I really have no idea how to calculate this because of the condition "at least 1 node is isolated."

Answer 1

This isn't an elegant solution, but I guess it is one. Maybe someone can come up with a better solution later. The only way I can think of solving this is to explicitly count it out. There are 8 edges.

• We cannot isolate any nodes without removing at least 2 edges.
• There are 3 ways to remove 2 edges so that a node is isolated (B,D,F)
• There are 20 ways to remove 3 edges so that a node is isolated (1 way to isolate A,C each. 6 ways to isolate each of B,D,F).

For removing 4 edges, we need some casework.

• There are 5 ways to isolate A, one of which also isolates B and another isolates D
• There are $\binom{6}{2}=15$ ways to isolate B. Of these, A,C,D and F are each isolated once.
• There are 5 ways to isolate C. One of these isolates B and another isolates F.
• There are $\binom{6}{2}=15$ ways to isolate D. Of these, A,F and B are each isolated once.
• There's one way to remove E. No other edge is isolated.
• There are $\binom{6}{2}=15$ ways to isolate F. Of these, C,D and B are each isolated once.

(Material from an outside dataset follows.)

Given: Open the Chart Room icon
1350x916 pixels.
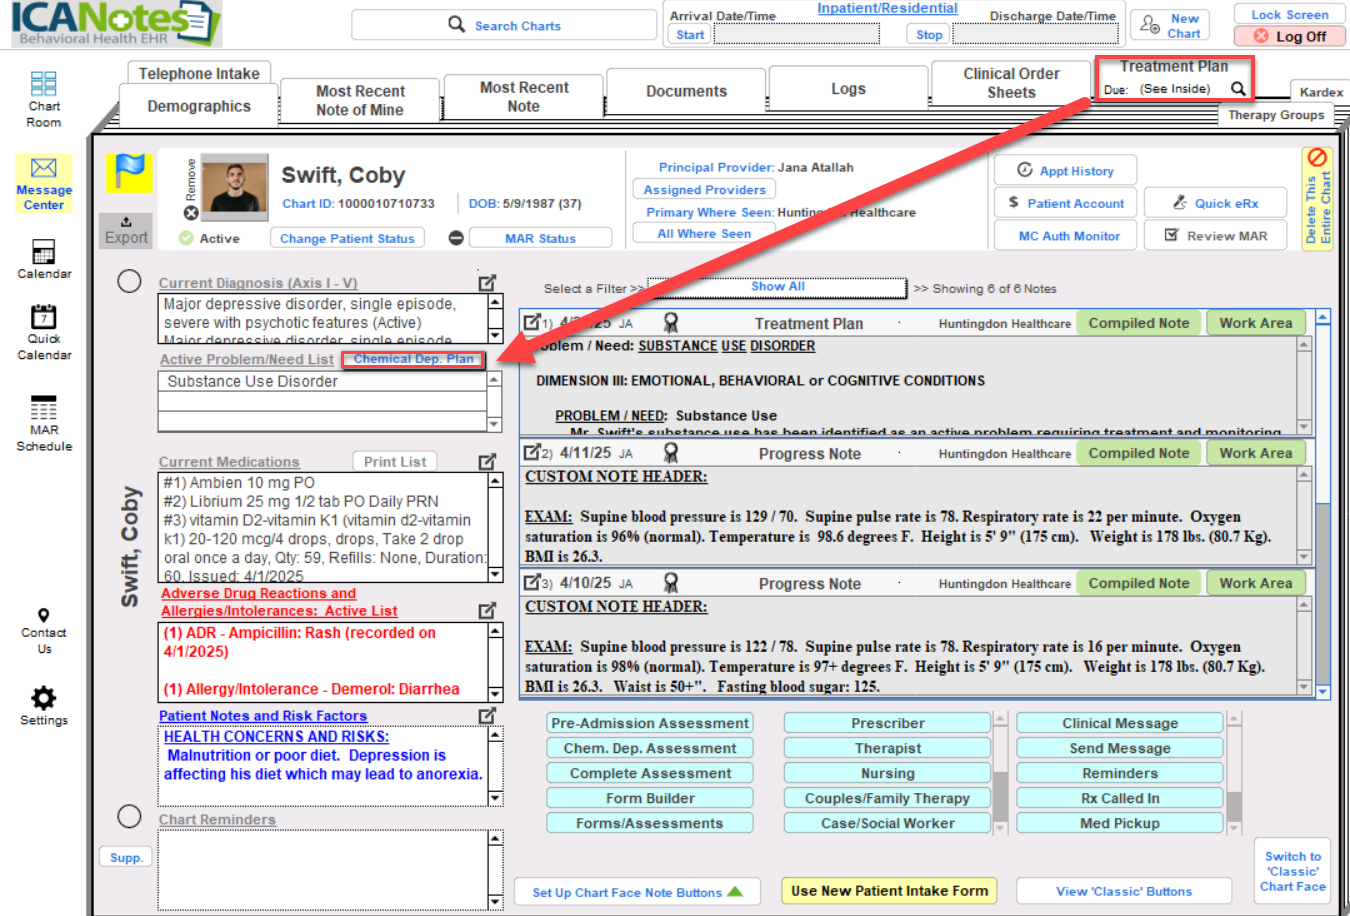Looking at the screenshot, I should [43, 84].
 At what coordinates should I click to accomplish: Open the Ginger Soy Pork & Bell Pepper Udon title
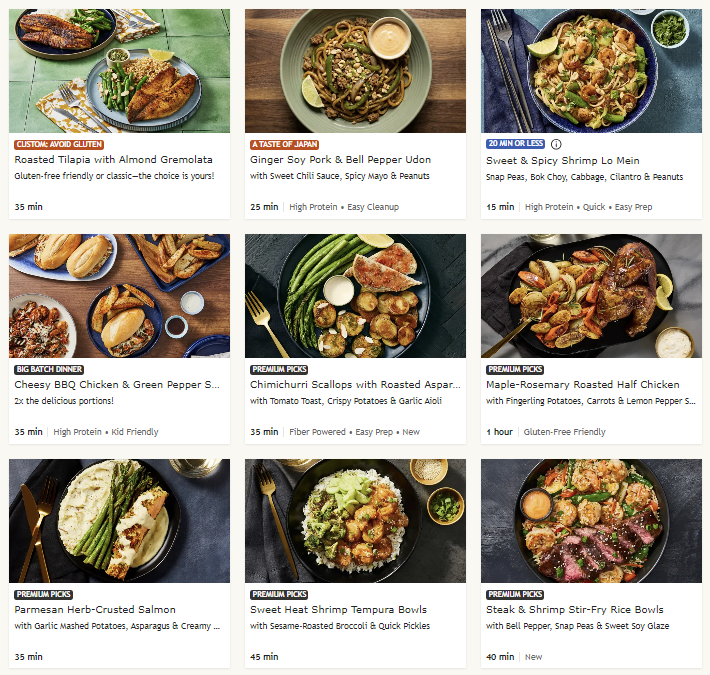[341, 159]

Putting these altogether, there are

$1+5\times 2 + 15\times 3 - \frac{1}{2}(2+4+2+3+0+3) = 49$

ways to isolate a point.

There are only 2 ways to remove 5 edges so that no vertices are isolated. The remaining edges are shown below:

(AB)(CF)(DE), (AD)(BC)(EF)

So, there are $\binom{8}{5}-2 = 54$ ways to isolate a node.

If more than 5 edges are removed, then at least one vertex will be isolated.

• There are $\binom{8}{6} = 28$ ways to remove 6 edges.
• There are $\binom{8}{7} = 8$ ways to remove 7 edges.
• There's only one way to remove all edges.

Let $q=1-p$. Then,

\begin{align} P(\text{at least one node isolated}) &= 3p^2q^6 + 20p^3q^5 + 49p^4q^4 + 54p^5q^3 + 28p^6q^2 + 8p^7q + p^8\\ P(\text{A is isolated}) &= p^3\\ P(\text{A isolated}|>0\text{ nodes isolated}) &= \frac{p}{3q^6 + 20pq^5 + 49p^2q^4 + 54p^3q^3 + 28p^4q^2 + 8p^5q + p^6}. \end{align}

Hope there were no mistakes. Make of that what you will.